THE CASE of Hedviga Malinová, which remains unresolved despite a police investigation which began in 2006 – and has in the process gained notoriety in the media both in Slovakia and abroad - was discussed by members of the European Parliament in Brussels on April 23. Malinová, who since the incident that sparked the investigation in 2006 has married and is now called Žáková, attended the hearing in person, seven days before she was supposed to undergo a mental examination ordered by prosecutors. The ostensible aim of the examination is to determine what her mental state was in 2006, when she was allegedly assaulted after being heard speaking Hungarian.
The meeting was organised by Slovak MEP for the Party of the Hungarian Community (SMK) Edit Bauer. It was attended by about 50 people, including 10 MEPs from various factions, assistants of MEPs, journalists and representatives of human rights institutions, as well as people from permanent representations of some EU member states, Bauer’s assistant Gábor Klenovics told The Slovak Spectator.
“After Professor [Peter] Labaš, under his own consideration, described my health condition to the media in detail, I cannot trust experts anymore,” Malinová said, as quoted in the press release, when explaining why she considers further psychiatric examination to be unacceptable. She was referring to statements made by Labaš, a doctor who was commissioned by the state to investigate her condition, but who concluded that she had not been assaulted. Photographs taken of Malinová at the time indicated that she had suffered relatively serious physical injuries.
Bauer said that the case is now more than a breach of minority rights.
“This is a clear violation of the fundamental human rights of a European citizen that the European Union cannot leave without [saying] a word,” Bauer said, as quoted in the press release.
Christian Democratic Movement (KDH) MEP Anna Záborská also backed Malinová, saying, as quoted in the press release, that as a doctor “I cannot agree with misuse of the medical profession as a pretext for artificial prolongation of a criminal investigation”. She added that the state should deal with people “with the maximum respect towards human dignity”.
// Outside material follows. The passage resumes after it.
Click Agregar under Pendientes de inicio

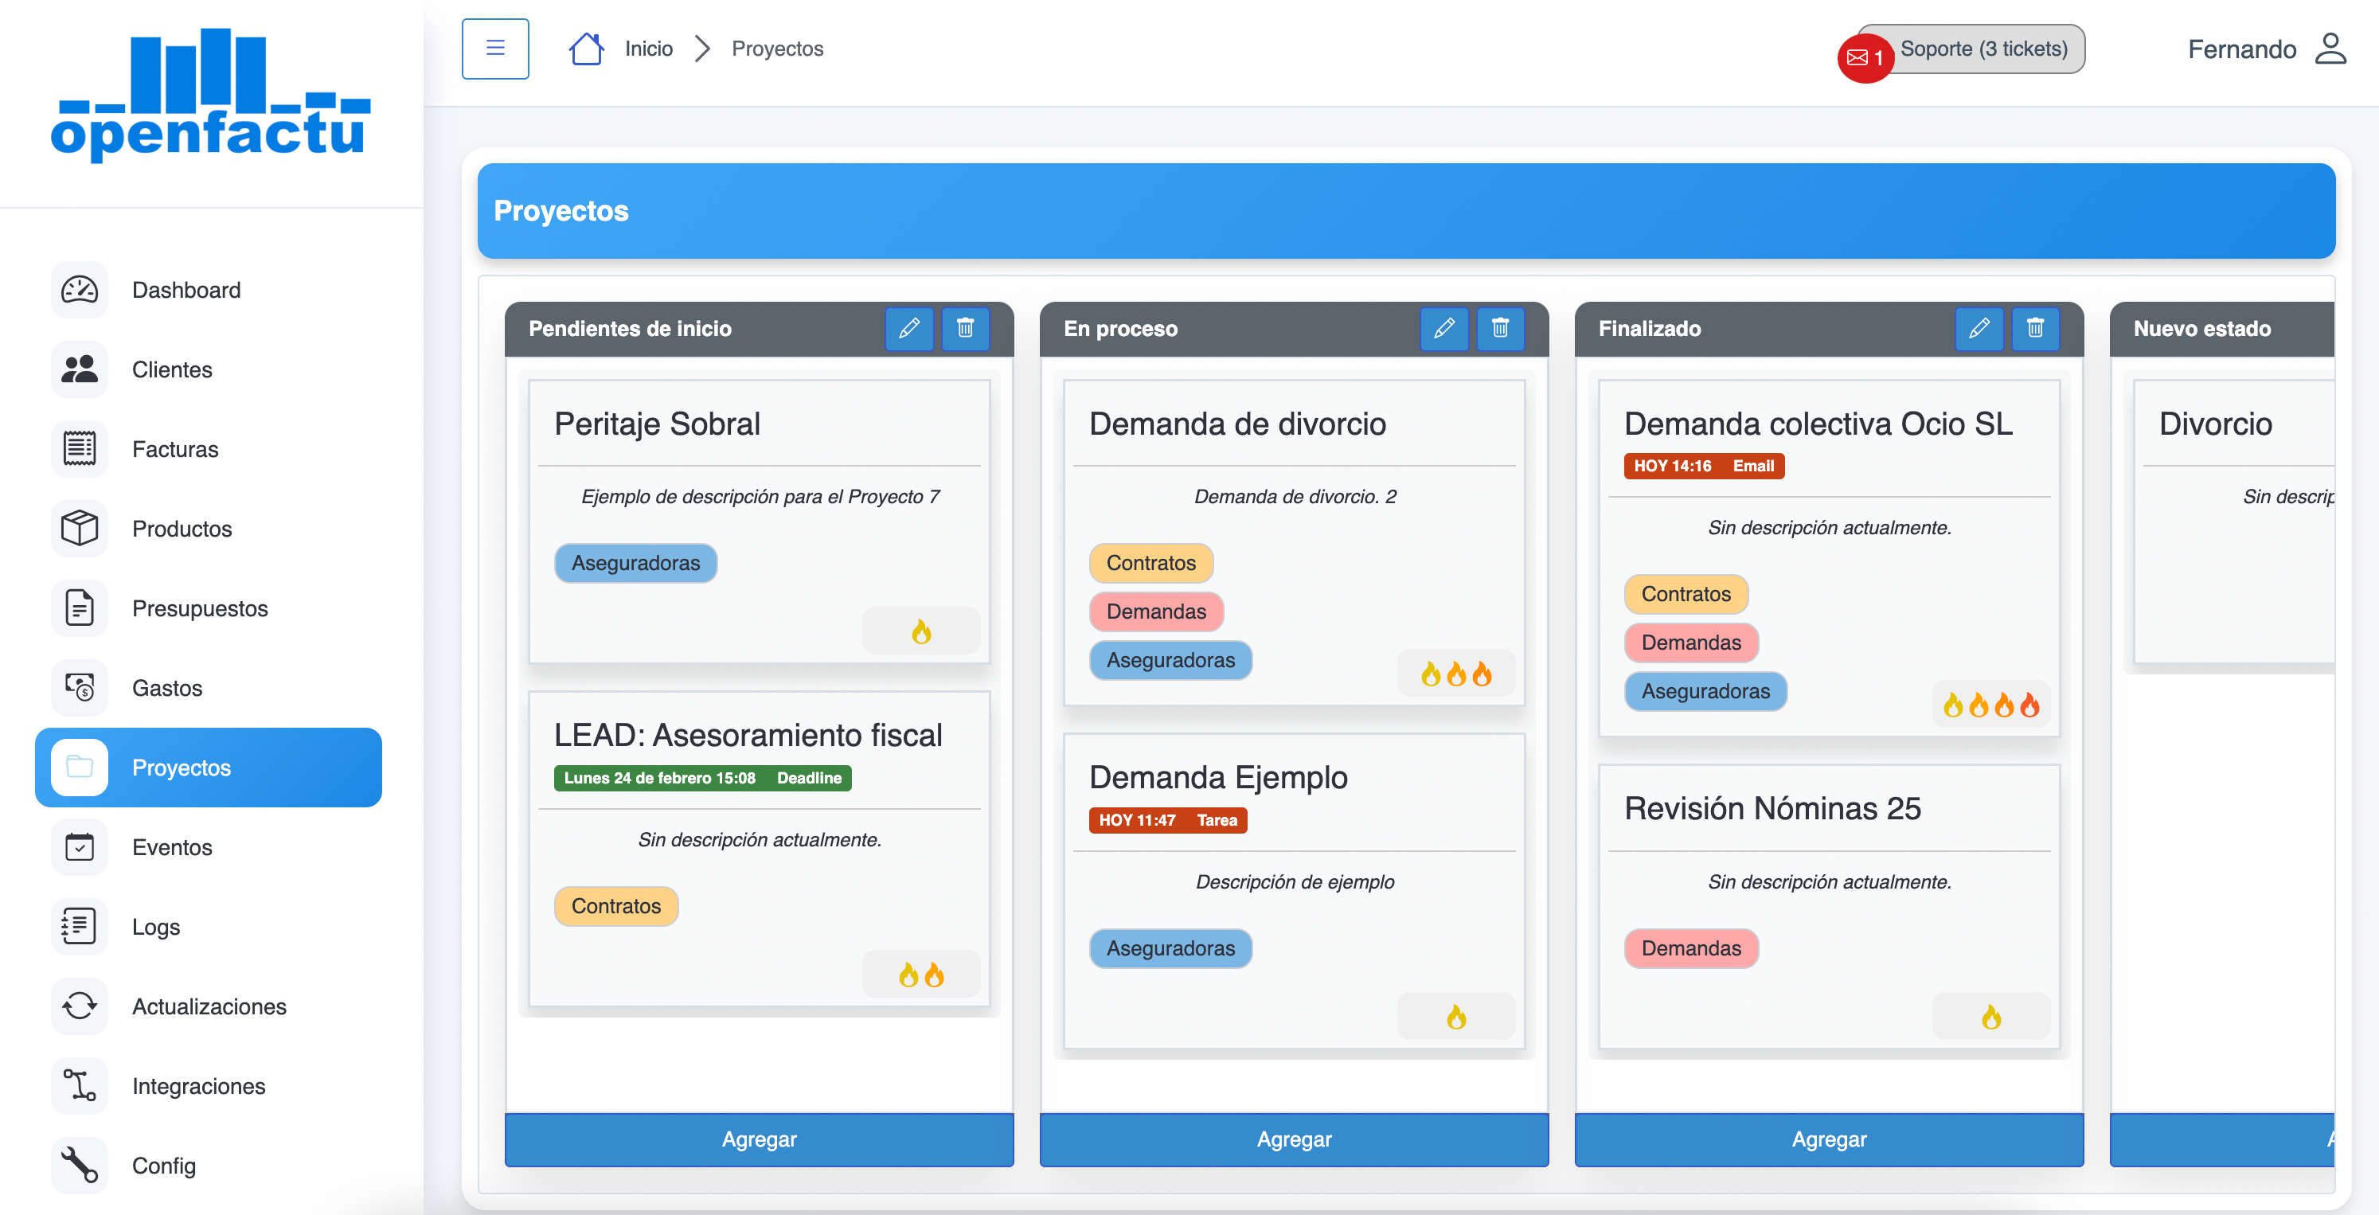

Malinová’s “most fundamental freedoms are violated by being summoned to extended psychiatric examination in a mental institute without any justification”, said Hungarian MEP and deputy chair of the EP committee for civil liberties, justice and home affairs Kinga Gál, who was also present at the meeting, as quoted in the press release. She described this as “unacceptable” and said that it is “against all existing European norms and EU practices”.
Bauer added the mental examination will take place despite the fact that in March a group of psychiatrists from five countries said the case showed clear features of misuse of psychiatry. In their final report the experts stated that “further psychiatric and clinical examination is non-essential, unethical and can pose a serious risk for the re-developing of post-traumatic stress disorder”, Bauer said in the press release.
Bauer was referring to a psychiatry conference held in the western-Slovak spa town of Piešťany in early March this year. The psychiatrists there agreed that they would ask the World Psychiatric Association to examine Malinová’s case, unless Slovakia’s official bodies stopped demanding that she be subjected to further psychological testing, the Sme daily reported after the conference.
However, Jaroslav Paška, an MEP for the Slovak National Party (SNS), said that the hearing at the EP was not official since it was merely a closed discussion initiated by Bauer, the TASR newswire wrote on April 24. There is no official record of the meeting on the EP’s website.
The state’s case against Malinová
On August 25, 2006, Malinová, a Hungarian-speaking Slovak citizen, reported to police that she had been assaulted on her way to a university exam in Nitra. However, soon after then (and current) interior minister, Robert Kaliňák, publicly described Malinová as a “pathological liar”, and already strained relations between Slovakia and its southern neighbour Hungary grew tense over the handling of the case.
The investigation, which involved over 250 officers and 600 suspects, led the Slovak police to conclude on September 12, 2006, 15 days after the original report, that no attack had actually occurred. The police findings were communicated at a press conference by Kaliňák and then (and current) prime minister Robert Fico, at which Kaliňák said that “it is beyond doubt that the case did not happen”, supporting his assertion with several pieces of purported evidence, including DNA samples.
Malinová was charged in May 2007 with lying to police and making false claims, but in the intervening six years no case has been presented before a court. Meanwhile, Kaliňák has repeatedly called Malinová a liar, while her lawyer Roman Kvasnica has said that she intends to sue Kaliňák for libel.